EXTRAIT DU DOCUMENT:
▬▬▬▬▬▬▬▬▬▬

Franche-Comté - Fromages - La Cancoillotte

La cancoillotte (qu’on écrit parfois cancoyotte), dite aussi familièrement la «cancoille» est une des plus anciennes spécialités de Franche-Comté. Des textes de l’époque de Charles Quint la mentionnent déjà. Certains comme Jean-Marie Garnier, dans La Haute-Saône culinaire, affirment même Jules César l’aurait évoquée lors de son arrivée chez les Séquanes (anciens habitants du territoire actuel de la Franche-Comté) dans son histoire de la guerre des Gaules mais il n’a pas été possible d’en retrouver la trace.

Que la cancoillotte existe donc ou non depuis plus de deux mille ans, c'est un fromage typique de la gastronomie franc-comtoise, également surnommé familièrement «la Colle» (ou, localement, «la Coille») en raison de son aspect. Elle est également réputée pour son goût et son odeur très prononcés qui peuvent intimider des dégustateurs non initiés, déjà fort étonnés par sa consistance semi-liquide

Ce qui paraît avéré, c’est sa présence dans une ferme d'Oyrières (Haute-Saône), sans doute la ferme Guerret, dans le courant du 16e siècle. Historiquement, elle semble plutôt née dans les fermes du Haut-Jura mais laissons de côté cette querelle d’experts sans importance, la plupart des grandes découvertes, culinaires y comprises, apparaissant presque toujours simultanément à des endroits parfois assez éloignés. La cancoillotte, qui n’échappe pas à la règle, est née tout simplement de la volonté de ne pas avoir à jeter du lait écrémé trop rapidement caillé. Le mot lui-même de cancoillotte ne fait son apparition dans le vocabulaire qu’à la fin du 19e siècle.

Mais qu’est donc la cancoillotte et comment la fait-on?

Jusqu’à une époque récente, les familles comtoises fabriquaient elles-mêmes leurs propres cancoillottes mais avec des résultats variés : certaines fort réussies et appréciées, d’autres un peu moins. On l’achetait sous forme de «grumeaux» (petit lait séché et présenté en mottes à odeur particulièrement forte) et on la faisait cuire à feu doux avec un peu d’eau ou de lait et sans oublier de saler le tout à la convenance de chacun.

Les jeunes générations préfèrent consommer des cancoillottes toutes prêtes, achetées chez leurs crémiers ou en grande surface, en étant assurées de trouver un produit de qualité constante. On l’y trouve en pots de tailles variées, soit nature, soit à l’ail, cancoillotte nature et cancoillotte à l’ail ayant chacune leurs partisans. Sans oublier la cancoillotte au vin jaune, histoire de faire deux fois plus plaisir aux papilles.

▬▬▬▬▬▬▬▬▬▬

DONNÉES FOURNIES:
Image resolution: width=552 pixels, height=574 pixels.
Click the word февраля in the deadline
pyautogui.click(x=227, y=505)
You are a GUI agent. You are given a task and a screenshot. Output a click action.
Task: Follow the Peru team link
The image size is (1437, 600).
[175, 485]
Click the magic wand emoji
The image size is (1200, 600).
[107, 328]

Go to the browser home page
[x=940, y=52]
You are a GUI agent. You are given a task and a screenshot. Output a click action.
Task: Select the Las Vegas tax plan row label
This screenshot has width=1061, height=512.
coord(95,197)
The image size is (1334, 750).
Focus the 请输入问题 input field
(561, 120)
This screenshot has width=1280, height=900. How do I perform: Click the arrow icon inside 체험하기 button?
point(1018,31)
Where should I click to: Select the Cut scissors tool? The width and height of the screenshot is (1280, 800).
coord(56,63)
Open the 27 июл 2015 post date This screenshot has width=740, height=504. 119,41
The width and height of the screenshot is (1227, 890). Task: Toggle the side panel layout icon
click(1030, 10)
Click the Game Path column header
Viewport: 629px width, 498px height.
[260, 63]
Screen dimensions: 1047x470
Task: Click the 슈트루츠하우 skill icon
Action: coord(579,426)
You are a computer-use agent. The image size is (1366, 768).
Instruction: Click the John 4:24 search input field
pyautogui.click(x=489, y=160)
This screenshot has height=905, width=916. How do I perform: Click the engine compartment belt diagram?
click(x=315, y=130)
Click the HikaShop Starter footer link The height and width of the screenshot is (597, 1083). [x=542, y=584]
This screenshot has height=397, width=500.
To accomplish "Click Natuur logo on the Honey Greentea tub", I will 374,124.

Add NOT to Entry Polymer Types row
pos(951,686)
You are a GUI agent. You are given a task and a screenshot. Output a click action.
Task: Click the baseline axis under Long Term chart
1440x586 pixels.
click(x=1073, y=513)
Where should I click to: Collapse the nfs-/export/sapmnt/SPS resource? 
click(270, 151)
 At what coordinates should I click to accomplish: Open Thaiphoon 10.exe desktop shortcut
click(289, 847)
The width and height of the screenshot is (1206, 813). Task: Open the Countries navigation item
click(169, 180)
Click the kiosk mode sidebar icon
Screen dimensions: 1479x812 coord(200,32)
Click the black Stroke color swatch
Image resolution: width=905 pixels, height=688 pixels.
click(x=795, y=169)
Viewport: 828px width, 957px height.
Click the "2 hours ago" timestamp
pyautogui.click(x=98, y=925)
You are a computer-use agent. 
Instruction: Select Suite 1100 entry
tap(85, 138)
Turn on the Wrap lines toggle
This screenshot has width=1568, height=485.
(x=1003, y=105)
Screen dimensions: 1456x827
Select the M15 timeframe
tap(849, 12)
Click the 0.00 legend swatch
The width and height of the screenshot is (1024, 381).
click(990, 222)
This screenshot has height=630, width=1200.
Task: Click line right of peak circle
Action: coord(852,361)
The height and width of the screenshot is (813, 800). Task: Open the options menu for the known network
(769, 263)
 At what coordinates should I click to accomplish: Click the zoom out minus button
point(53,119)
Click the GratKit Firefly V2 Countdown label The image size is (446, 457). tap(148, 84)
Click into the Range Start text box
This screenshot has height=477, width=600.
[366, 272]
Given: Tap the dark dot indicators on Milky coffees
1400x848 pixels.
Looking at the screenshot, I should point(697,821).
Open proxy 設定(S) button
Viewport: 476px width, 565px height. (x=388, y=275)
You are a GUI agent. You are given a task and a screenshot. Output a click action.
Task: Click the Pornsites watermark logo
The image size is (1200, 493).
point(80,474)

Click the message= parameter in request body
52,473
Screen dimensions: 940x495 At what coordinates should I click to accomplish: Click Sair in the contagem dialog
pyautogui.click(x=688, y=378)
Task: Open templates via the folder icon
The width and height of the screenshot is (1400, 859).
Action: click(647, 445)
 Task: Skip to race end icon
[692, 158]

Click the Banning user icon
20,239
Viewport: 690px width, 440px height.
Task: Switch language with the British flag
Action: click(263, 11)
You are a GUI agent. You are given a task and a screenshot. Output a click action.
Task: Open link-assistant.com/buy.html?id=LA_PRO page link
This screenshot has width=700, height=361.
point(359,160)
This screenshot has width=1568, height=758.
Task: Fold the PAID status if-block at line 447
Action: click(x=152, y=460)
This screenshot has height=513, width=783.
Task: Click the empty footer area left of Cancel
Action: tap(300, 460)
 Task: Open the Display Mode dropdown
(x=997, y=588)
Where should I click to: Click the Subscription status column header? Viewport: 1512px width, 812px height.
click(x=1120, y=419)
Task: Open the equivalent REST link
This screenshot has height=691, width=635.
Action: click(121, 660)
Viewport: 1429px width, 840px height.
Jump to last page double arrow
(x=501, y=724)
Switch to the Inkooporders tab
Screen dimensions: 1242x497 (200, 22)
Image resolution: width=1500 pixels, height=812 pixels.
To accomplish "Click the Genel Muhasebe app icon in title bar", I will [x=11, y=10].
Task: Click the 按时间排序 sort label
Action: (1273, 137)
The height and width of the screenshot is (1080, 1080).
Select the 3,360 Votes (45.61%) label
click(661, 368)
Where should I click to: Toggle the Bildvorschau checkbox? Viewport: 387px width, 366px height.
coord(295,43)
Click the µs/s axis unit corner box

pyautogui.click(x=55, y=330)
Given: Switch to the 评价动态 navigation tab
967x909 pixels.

▬▬▬▬▬▬▬▬▬▬

PROBLÈMES:
1. Reproduisez le passage sur la cancoillotte en commençant aux mots « Ce qui paraît » et en vous arrêtant après « comment la fait-on? ».
2. Poursuivez l'extrait consacré à la cancoillotte après sa dernière phrase.

SOLUTIONS:
1.
Ce qui paraît avéré, c’est sa présence dans une ferme d'Oyrières (Haute-Saône), sans doute la ferme Guerret, dans le courant du 16e siècle. Historiquement, elle semble plutôt née dans les fermes du Haut-Jura mais laissons de côté cette querelle d’experts sans importance, la plupart des grandes découvertes, culinaires y comprises, apparaissant presque toujours simultanément à des endroits parfois assez éloignés. La cancoillotte, qui n’échappe pas à la règle, est née tout simplement de la volonté de ne pas avoir à jeter du lait écrémé trop rapidement caillé. Le mot lui-même de cancoillotte ne fait son apparition dans le vocabulaire qu’à la fin du 19e siècle.

Mais qu’est donc la cancoillotte et comment la fait-on?

2.
Un détail mais qui a son importance: étant issue du petit lait écrémé, la cancoillotte ne contient en moyenne que 3,5 à 5,5% de matières grasses, un véritable record planétaire, le bonheur total pour ceux qui doivent surveiller leur taux de cholestérol. Et seulement 107 calories pour 100 grammes. Avis aux médecins nutritionnistes et aux diététiciens: enfin un fromage qui convient à tous (sauf aux allergiques aux protéines du lait), qui permet de maintenir son poids de forme (voire de perdre quelques kg s’il est consommé en remplacement de produits plus gras et plus caloriques) et qui ne colle pas aux artères!

Des créations commerciales récentes, destinées à séduire de nouvelles catégories de consommateurs, offrent des cancoillottes au vin, au cumin, etc. Si les puristes restent attachés à la cancoillotte nature ou à l’ail, rien n’empêche de tester ces innovations et d’y trouver peut-être son bonheur car, c’est bien connu: Des goûts et des couleurs …

La cancoillotte se déguste toute l'année et peut se manger chaude ou froide. Froide sur une bonne tranche de pain artisanal. Mais aussi chaude et donc encore plus liquide sur des pommes de terre accompagnées d’une bonne charcuterie régionale comme la saucisse de Morteau. Rien n’empêche en outre de la savourer avec un verre de vin du Jura avec lequel elle se marie à la perfection. Du pain, du vin … et de la cancoillotte !

Hubert-Félix Thiéfaine a chanté "La Cancoillotte", contribuant ainsi à la renommée de cette spécialité ô combien franc-comtoise.

Écrit par Jean-Marie Thiébaud.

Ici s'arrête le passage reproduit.